» **GIVEN RECORDS**
################

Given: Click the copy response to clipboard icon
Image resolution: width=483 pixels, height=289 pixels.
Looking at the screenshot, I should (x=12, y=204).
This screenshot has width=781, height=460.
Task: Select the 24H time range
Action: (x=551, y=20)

################

» **INSTRUCTION**
Extract every line of the material above verbatim, preserving the original order and line breaks.

» **FINAL RESULT**
Given: Click the copy response to clipboard icon
Image resolution: width=483 pixels, height=289 pixels.
Looking at the screenshot, I should (x=12, y=204).
This screenshot has width=781, height=460.
Task: Select the 24H time range
Action: (x=551, y=20)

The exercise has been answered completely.